Given all of the above, the choice of OS is likely unimportant (with noted exceptions). For the initial question, I'd recommend a dual-core machine for this light use, mostly due to the combined factors of approximately same cost and the high probability of more and more applications becoming multi-core aware, and thus using the available resources better.

I would similarly not recommend a quad-core machine unless the price difference from a dual-core machine is very small and/or there is an intended use for the four cores (as Leo mentioned, video- and audio-editing tasks (and a few others) tend to be infinitely parallelizable -- for instance, a video can be split into two clips and each of the clips can be processed by a core, independent of the other clip; naturally, this can be extended to four or even more such divisions of work).

As quad-core machines become cheaper, it will eventually be more cost-effective to have one than to stick to a dual-core one, and the number of multi-core aware applications likely will only grow by then, making it a better investment. I don't believe we've reached that point yet, but keep it in mind. ;)

May 9, 2009 11:57 PM

Leo, Thanks for the answer to my XP question. Today I saw an article "How Many CPU Cores Do You Need?" on Tom's Hardware site.,2280.html#xtor=RSS-182

This is an excellent article using various benchmark tests and compares Single, Dual, Triple and Quad cores.

Joćo Campinas
September 22, 2009 12:57 PM

Hi there!

After reading carefully everything said above, and mutch more clarified, however, my question is: and for gaming purposes? Dual or quad? I still have doudts on that...
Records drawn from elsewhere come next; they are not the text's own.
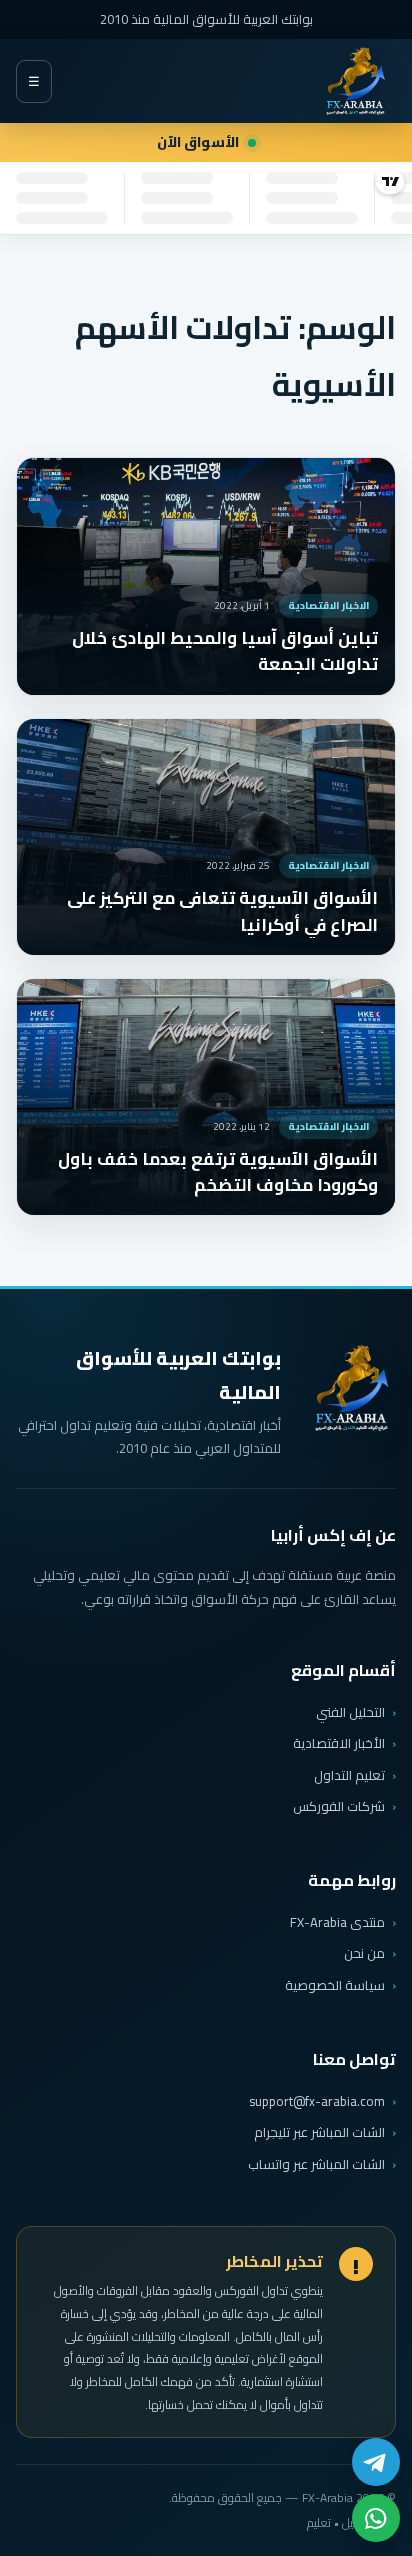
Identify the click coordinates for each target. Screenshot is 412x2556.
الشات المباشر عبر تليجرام (319, 2132)
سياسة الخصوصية (335, 1985)
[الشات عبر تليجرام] (376, 2462)
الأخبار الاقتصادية (339, 1743)
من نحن (364, 1953)
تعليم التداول (349, 1775)
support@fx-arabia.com (317, 2101)
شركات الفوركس (339, 1806)
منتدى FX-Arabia (337, 1922)
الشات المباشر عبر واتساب (316, 2164)
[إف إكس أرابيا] (355, 81)
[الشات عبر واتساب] (376, 2518)
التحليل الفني (350, 1712)
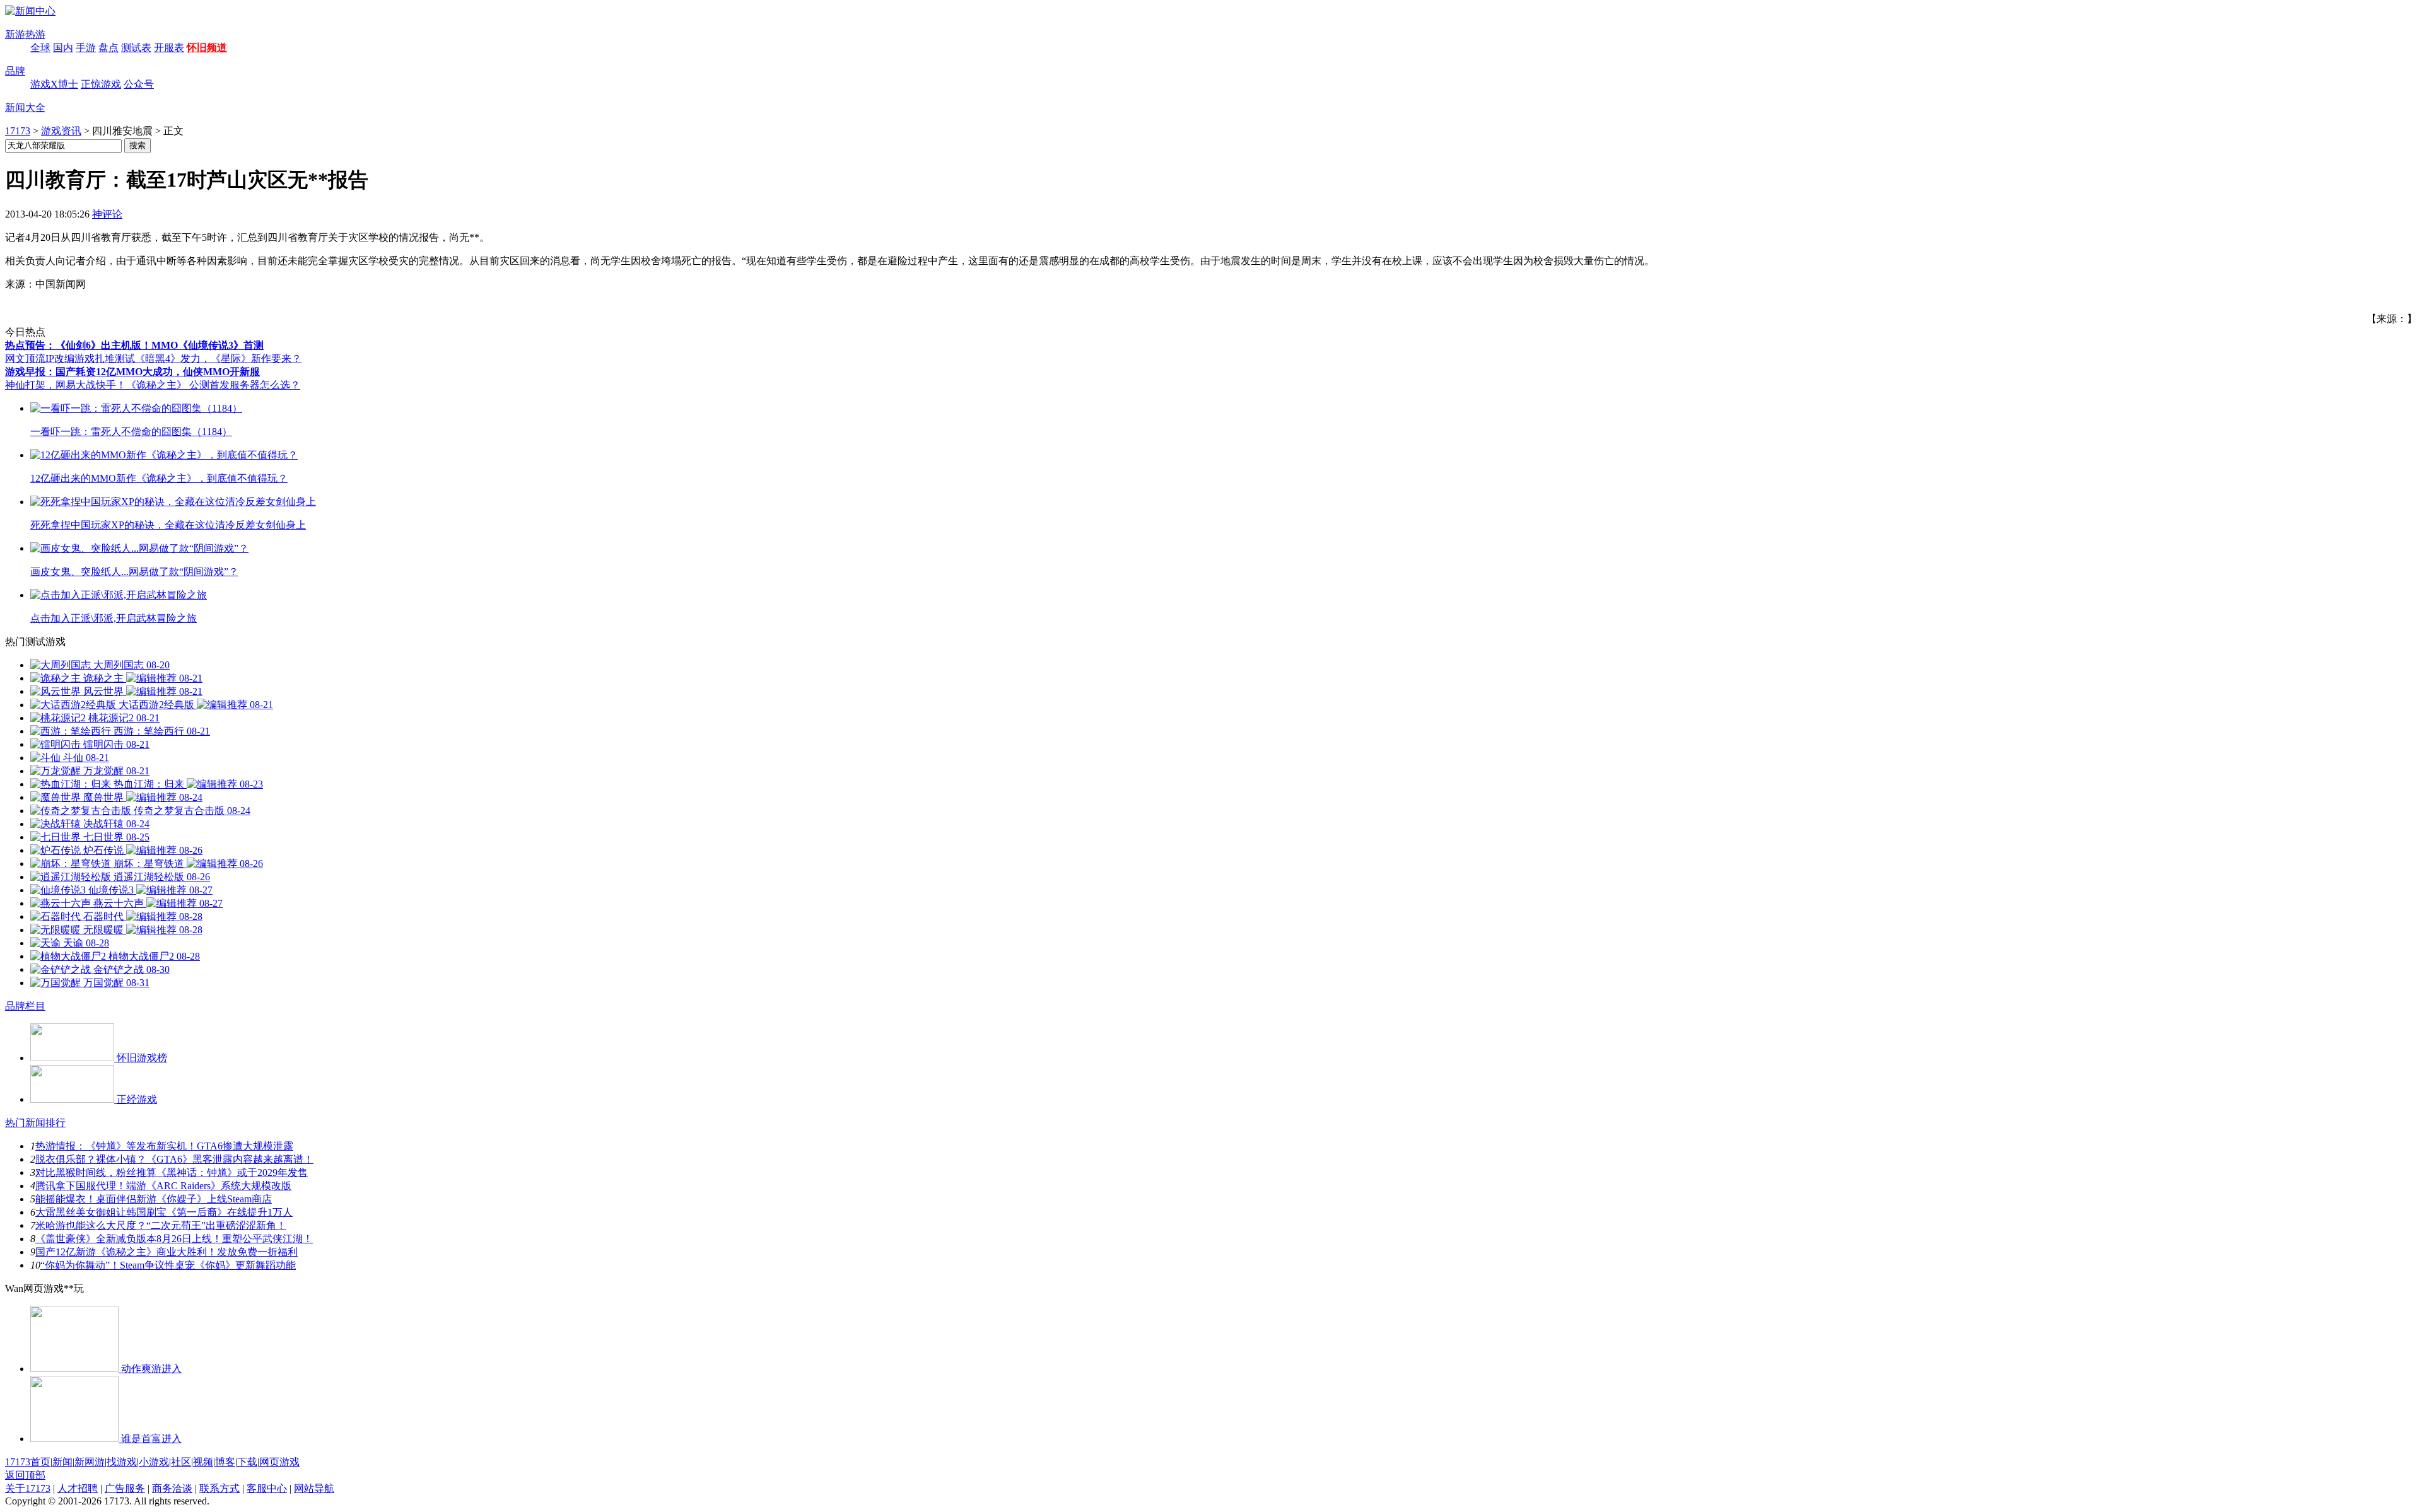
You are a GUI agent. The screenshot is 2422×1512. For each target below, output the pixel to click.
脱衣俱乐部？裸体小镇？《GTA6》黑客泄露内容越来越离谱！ (174, 1159)
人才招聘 (77, 1488)
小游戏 (154, 1462)
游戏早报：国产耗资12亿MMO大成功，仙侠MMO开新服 (132, 371)
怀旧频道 (207, 47)
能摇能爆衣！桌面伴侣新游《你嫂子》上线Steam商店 (153, 1199)
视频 (203, 1462)
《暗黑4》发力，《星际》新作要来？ (218, 358)
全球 (40, 47)
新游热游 (25, 34)
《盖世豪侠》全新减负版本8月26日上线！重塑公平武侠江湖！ (174, 1238)
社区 (181, 1462)
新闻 (62, 1462)
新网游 (89, 1462)
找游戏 (122, 1462)
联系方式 (219, 1488)
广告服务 (125, 1488)
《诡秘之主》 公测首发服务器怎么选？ (213, 385)
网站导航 (314, 1488)
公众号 (139, 84)
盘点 (108, 47)
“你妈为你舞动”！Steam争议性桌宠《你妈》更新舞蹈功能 (168, 1265)
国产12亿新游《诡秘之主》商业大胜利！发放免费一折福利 (166, 1252)
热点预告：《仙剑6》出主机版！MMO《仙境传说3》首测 (134, 345)
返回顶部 (25, 1475)
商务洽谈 (172, 1488)
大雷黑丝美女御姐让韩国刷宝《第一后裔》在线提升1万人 (164, 1212)
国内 (63, 47)
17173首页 (27, 1462)
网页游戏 (279, 1462)
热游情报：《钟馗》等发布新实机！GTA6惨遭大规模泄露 (164, 1146)
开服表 (169, 47)
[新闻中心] (30, 11)
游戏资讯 (61, 130)
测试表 (136, 47)
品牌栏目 (25, 1006)
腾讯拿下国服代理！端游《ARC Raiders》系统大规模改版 (163, 1185)
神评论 (107, 214)
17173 (17, 130)
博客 (225, 1462)
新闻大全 (25, 107)
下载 (247, 1462)
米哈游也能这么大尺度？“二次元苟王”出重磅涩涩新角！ (160, 1225)
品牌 (15, 71)
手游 (86, 47)
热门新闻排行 (35, 1122)
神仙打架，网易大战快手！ (65, 385)
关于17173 (27, 1488)
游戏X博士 (54, 84)
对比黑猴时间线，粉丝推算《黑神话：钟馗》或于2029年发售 (171, 1172)
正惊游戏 (101, 84)
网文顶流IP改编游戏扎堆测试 (70, 358)
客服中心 (267, 1488)
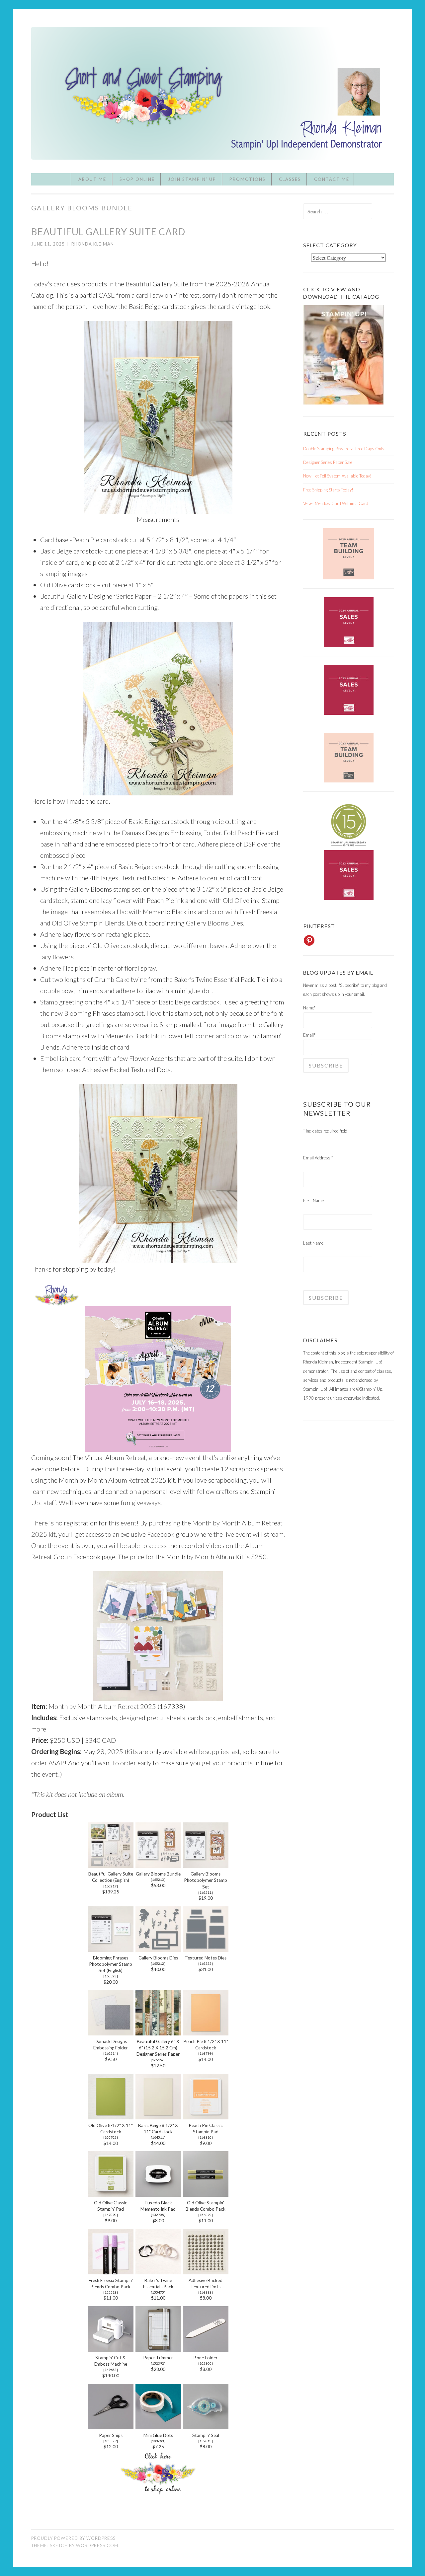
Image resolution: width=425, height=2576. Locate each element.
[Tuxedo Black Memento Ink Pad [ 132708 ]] (158, 2194)
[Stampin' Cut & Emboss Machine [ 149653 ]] (110, 2349)
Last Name (313, 1243)
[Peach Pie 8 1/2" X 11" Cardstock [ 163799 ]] (205, 2033)
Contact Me (331, 179)
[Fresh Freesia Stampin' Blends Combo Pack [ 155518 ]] (110, 2272)
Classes (290, 179)
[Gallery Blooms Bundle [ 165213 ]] (158, 1865)
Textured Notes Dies (205, 1957)
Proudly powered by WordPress (73, 2538)
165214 (111, 2053)
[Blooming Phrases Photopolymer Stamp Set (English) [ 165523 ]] (110, 1949)
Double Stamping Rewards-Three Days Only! (344, 448)
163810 (206, 2137)
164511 (158, 2137)
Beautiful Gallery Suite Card (108, 231)
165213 (158, 1879)
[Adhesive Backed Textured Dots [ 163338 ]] (205, 2272)
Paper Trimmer (158, 2357)
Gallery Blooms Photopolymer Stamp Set (205, 1880)
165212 (158, 1963)
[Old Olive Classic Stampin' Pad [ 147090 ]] (110, 2194)
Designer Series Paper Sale (327, 462)
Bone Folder (205, 2357)
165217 (111, 1886)
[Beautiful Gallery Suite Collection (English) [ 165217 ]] (110, 1865)
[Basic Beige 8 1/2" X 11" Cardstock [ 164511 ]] (158, 2117)
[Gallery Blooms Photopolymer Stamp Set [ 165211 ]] (205, 1865)
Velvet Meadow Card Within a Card (335, 503)
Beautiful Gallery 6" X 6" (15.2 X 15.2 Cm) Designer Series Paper (158, 2048)
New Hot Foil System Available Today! (337, 475)
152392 (158, 2363)
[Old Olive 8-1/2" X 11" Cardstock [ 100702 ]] (110, 2117)
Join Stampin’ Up (192, 179)
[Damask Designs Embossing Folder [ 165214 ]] (110, 2033)
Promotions (247, 179)
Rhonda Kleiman (92, 244)
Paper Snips (111, 2435)
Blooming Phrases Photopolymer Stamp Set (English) (110, 1964)
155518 (111, 2292)
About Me (92, 179)
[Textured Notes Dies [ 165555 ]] (205, 1949)
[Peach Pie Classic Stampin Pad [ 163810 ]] (205, 2117)
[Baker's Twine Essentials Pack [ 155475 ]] (158, 2272)
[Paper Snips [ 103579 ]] (110, 2427)
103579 (111, 2441)
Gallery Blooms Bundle (158, 1874)
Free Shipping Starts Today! (328, 489)
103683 (158, 2441)
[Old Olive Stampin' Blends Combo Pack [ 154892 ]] (205, 2194)
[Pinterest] (309, 940)
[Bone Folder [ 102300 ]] (205, 2349)
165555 (206, 1963)
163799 (206, 2053)
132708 (158, 2215)
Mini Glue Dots (158, 2435)
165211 (206, 1892)
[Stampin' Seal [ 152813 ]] (205, 2427)
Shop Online (137, 179)
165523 (111, 1976)
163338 (206, 2292)
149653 (111, 2370)
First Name (313, 1200)
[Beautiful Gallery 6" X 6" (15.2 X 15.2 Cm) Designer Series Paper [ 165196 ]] (158, 2033)
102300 (206, 2363)
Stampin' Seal (205, 2435)
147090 (111, 2215)
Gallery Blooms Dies (158, 1957)
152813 (206, 2441)
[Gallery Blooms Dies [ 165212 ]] (158, 1949)
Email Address (318, 1157)
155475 (158, 2292)
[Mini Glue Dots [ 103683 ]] (158, 2427)
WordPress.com (97, 2545)
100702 (111, 2137)
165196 (158, 2060)
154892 (206, 2215)
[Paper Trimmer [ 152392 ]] (158, 2349)
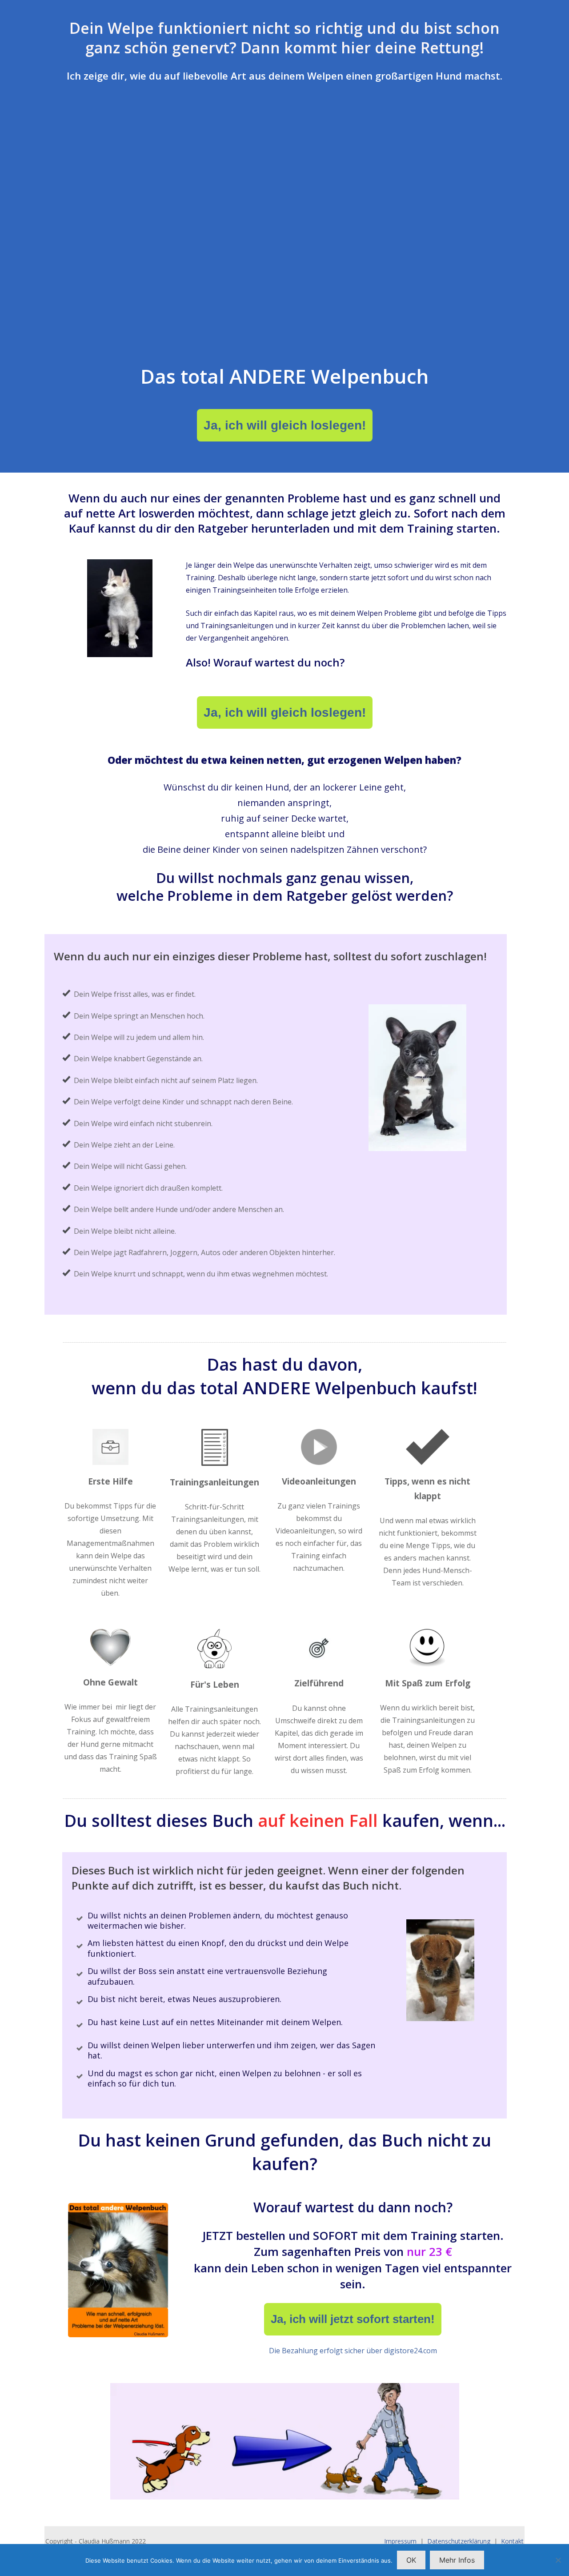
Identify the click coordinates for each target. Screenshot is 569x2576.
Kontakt (512, 2541)
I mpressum (400, 2541)
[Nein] (557, 2560)
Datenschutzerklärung (458, 2541)
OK (411, 2560)
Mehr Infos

Depends on the game. There's no single answer.

January 29, 2010 5:17 PM

I hope you are going to rewrite this, because what you say is not right:
[quote]A dual core machine can do two things at a time.
A quad core machine can do four things at a time.
The math is pretty easy there.[/quote]
Any core can do multiple things at the same time, so how many cores you have is irrelevant!

What does matter is the cpu-load (or core load) and threading. Threading is key here. That's the reason why alot off applications do not benefit from multi-cores; they aren't multitreaded applications; meaning they can only run on a single core.

Mike Alleman
April 28, 2010 8:22 AM

Quad Cores are a waste of money for CAD. Use for more memory or better video.

August 22, 2010 8:47 AM

In 2007 I have purchased 2xAcer Power SK-30 Pentium 4 HT 3.00Ghz for my daughters aged 6 and 8 as well as 1xAcer Power SK-50 Core Duo 1,86Ghz for myself all three came with 1GB of RAM as standart. I have ended up paying extra for Core Duo as at that time I was told it was faster PC plus it had Firewire card instolled and SD/Media card reader, instate of floppy disk on both of my daughters. I was also then sold on better chipset compare to SK-30. I was convinced that I had a better PC for a while until I started noticing the difference when I was using my daughters PC. Especially with current games software that allways prompting for extra graphics card and more RAM. When recently I went out to maximise the RAM on all 3xAsers I have learned that my so ment to be better deal with dual core can only take 2GB of RAM, and the other two Pentium 4HT can be maxed to 4GB of RAM each. I do not find that my Core Duo is faster than the other two rhather quite opposite, plus my dissapointment with the RAM upgrade. I belive I paid extra not for faster/better proccessor but for Media cards reader and Firewire card, what at the end does not make sence becose editing software some times extremly loaded and requires more RAM. What do you think forum shall I swop mine with one of my daughters and install Firewire card in it, plus decent graphics card? My first daughter allways thought mine is better anyway.